Just before you create your first container, you probably should logout and login again, or even reboot your machine to make sure that your user is placed in the right cgroups.

Can somebody explain why this is required to run something like:

lxc-usernsexec -m b:0:100000:1 -- bash

I have proper mappings in /etc/subgid and /etc/subuid. But this command simply says permission denied before I reboot. What does right cgroups stands for?

EDIT

Before installing LXC:

jml@somehost:~$ cat /proc/self/cgroup 
2:name=systemd:/user/1002.user/123.session

After installing LXC and rebooting:

jml@somehost:~$ cat /proc/self/cgroup 
11:hugetlb:/user/1002.user/5.session
10:perf_event:/user/1002.user/5.session
9:blkio:/user/1002.user/5.session
8:freezer:/user/1002.user/5.session
7:devices:/user/1002.user/5.session
6:memory:/user/1002.user/5.session
5:cpuacct:/user/1002.user/5.session
4:cpu:/user/1002.user/5.session
3:cpuset:/user/1002.user/5.session
2:name=systemd:/user/1002.user/5.session

Note that there is no difference in groups I'm belonging to.
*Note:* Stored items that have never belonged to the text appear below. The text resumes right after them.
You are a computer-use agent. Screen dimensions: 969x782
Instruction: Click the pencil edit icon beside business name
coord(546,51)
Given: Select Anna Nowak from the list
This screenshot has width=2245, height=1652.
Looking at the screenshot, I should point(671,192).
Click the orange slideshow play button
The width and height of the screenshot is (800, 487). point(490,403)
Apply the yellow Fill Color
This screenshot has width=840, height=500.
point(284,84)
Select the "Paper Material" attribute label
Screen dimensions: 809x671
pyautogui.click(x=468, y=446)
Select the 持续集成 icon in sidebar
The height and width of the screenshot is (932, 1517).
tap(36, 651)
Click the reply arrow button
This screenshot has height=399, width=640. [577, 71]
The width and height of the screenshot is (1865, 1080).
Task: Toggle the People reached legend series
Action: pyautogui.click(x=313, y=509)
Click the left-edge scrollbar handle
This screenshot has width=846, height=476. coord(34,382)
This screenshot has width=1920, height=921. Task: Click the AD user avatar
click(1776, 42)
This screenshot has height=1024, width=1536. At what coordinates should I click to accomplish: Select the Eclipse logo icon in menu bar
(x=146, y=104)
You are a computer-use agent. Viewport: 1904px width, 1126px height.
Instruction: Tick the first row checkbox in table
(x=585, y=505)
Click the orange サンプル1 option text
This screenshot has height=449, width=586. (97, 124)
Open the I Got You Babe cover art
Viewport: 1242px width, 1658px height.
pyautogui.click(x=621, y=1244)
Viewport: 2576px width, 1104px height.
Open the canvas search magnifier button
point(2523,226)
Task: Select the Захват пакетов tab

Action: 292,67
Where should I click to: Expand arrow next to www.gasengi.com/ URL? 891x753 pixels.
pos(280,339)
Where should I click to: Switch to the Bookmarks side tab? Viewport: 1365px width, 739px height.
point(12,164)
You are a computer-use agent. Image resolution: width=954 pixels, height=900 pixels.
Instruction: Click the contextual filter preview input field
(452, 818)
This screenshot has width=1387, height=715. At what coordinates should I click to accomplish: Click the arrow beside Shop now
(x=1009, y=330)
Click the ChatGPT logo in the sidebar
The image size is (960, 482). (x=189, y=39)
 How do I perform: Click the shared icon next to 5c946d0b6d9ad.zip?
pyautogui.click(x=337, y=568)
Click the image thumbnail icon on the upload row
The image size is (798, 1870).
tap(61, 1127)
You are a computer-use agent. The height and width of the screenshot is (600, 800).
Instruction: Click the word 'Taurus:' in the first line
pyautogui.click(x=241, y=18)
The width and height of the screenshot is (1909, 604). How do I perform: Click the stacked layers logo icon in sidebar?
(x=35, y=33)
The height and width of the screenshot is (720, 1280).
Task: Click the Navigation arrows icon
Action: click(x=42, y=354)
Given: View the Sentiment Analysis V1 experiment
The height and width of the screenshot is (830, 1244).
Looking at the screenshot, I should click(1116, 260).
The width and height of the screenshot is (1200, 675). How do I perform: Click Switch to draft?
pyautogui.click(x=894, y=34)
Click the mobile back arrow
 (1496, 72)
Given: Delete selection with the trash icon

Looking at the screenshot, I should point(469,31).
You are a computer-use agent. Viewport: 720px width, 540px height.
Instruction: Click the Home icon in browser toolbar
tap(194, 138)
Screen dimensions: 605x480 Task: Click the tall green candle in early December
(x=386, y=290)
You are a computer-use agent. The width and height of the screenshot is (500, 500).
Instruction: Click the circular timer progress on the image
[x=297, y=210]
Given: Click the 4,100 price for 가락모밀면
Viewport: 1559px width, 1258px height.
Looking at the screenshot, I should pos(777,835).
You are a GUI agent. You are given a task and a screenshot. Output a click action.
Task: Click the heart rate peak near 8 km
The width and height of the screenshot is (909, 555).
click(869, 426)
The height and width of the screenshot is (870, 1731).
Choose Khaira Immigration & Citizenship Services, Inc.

The only change I noticed are those cgroups. Now having those cgroups impacts the ability to map a user in the namespace?

Jacek L.
  • 131
  • 2
  • If you run a daemon, it needs restart. See https://discuss.linuxcontainers.org/t/is-it-necessary-to-reload-subuid-subgid/12676 – akostadinov Feb 27 '23 at 15:15

1 Answers1

1

Group IDs (GIDs) are inhereted from the parent process. When you login you get a terminal, launched with a set of GIDs and each process you launch gets the same GIDs. For security reasons you can't change the GIDs yourself and any changes don't take effect until you log out and log in so the login process launches your terminal with the new GIDs.

Robo
  • 171
  • 3